» Input data

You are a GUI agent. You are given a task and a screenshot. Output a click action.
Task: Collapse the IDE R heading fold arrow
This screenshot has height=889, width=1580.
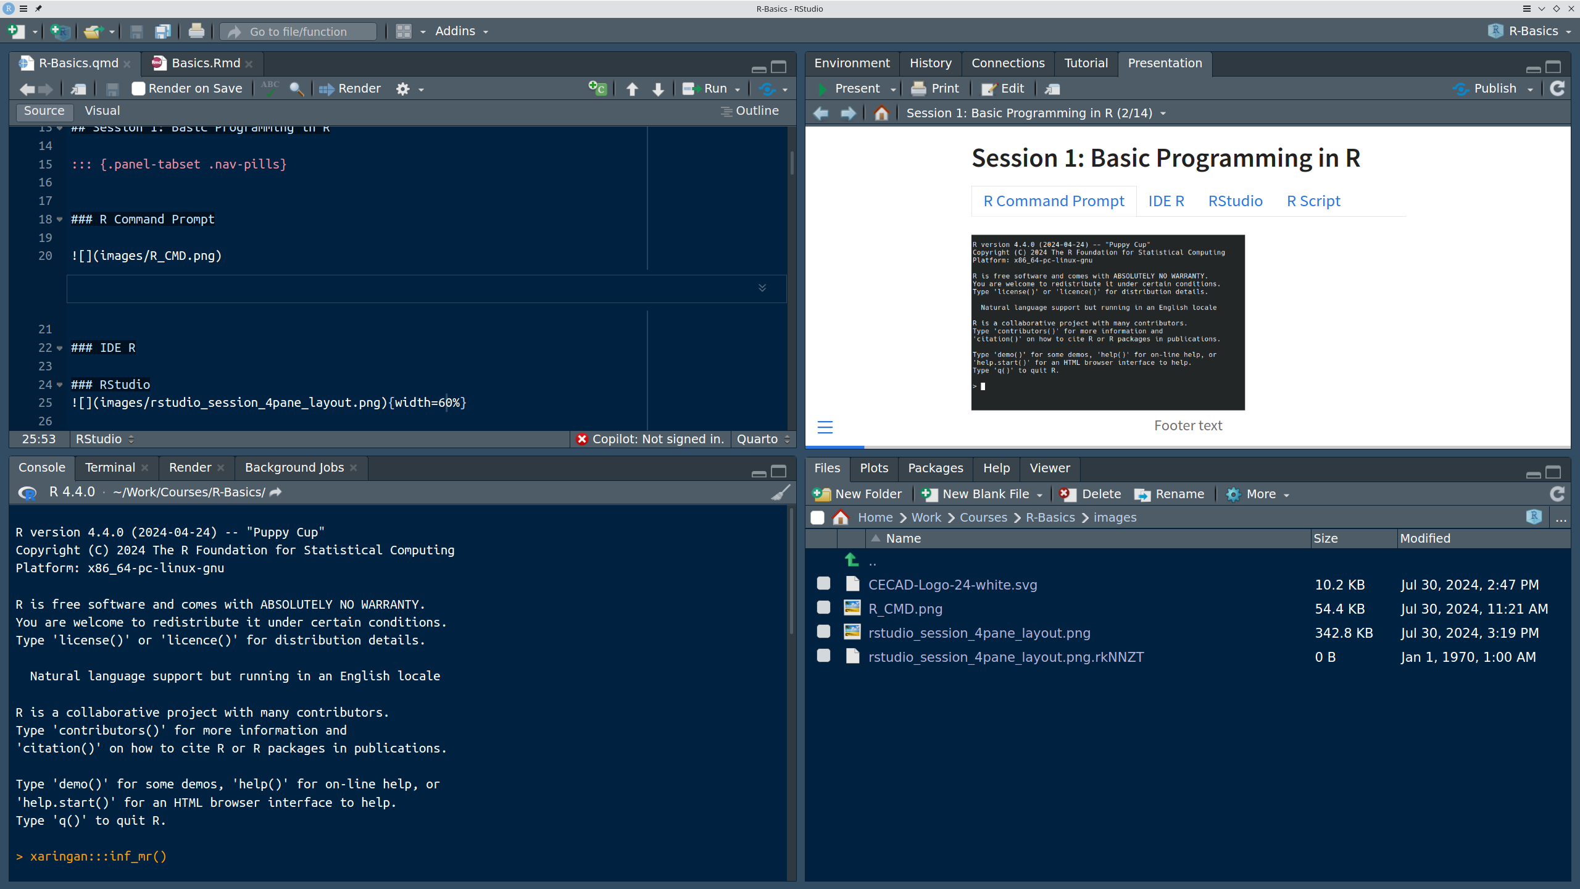[x=60, y=348]
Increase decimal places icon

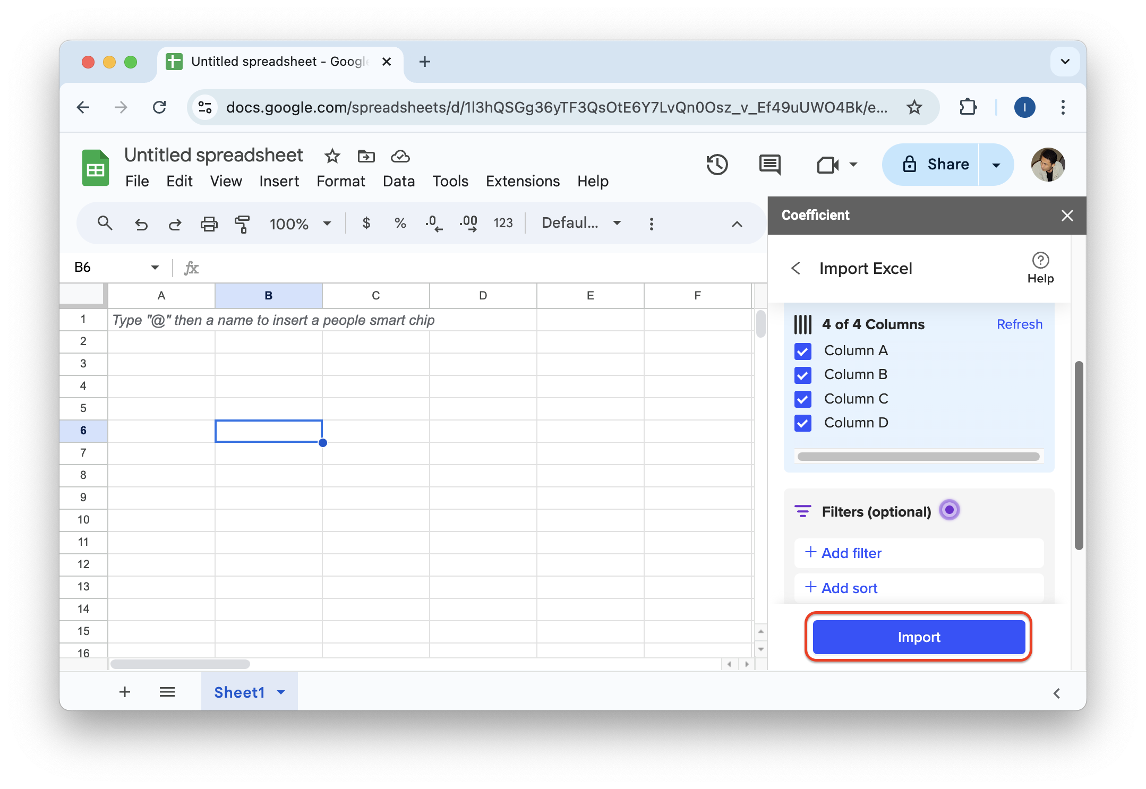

» Exercise directions
Without the pictures, restate each entry exactly.

» Answer section
You are a GUI agent. You are given a task and a screenshot. Output a click action.
Task: Collapse the IDE R heading fold arrow
This screenshot has height=889, width=1580.
[x=60, y=348]
Increase decimal places icon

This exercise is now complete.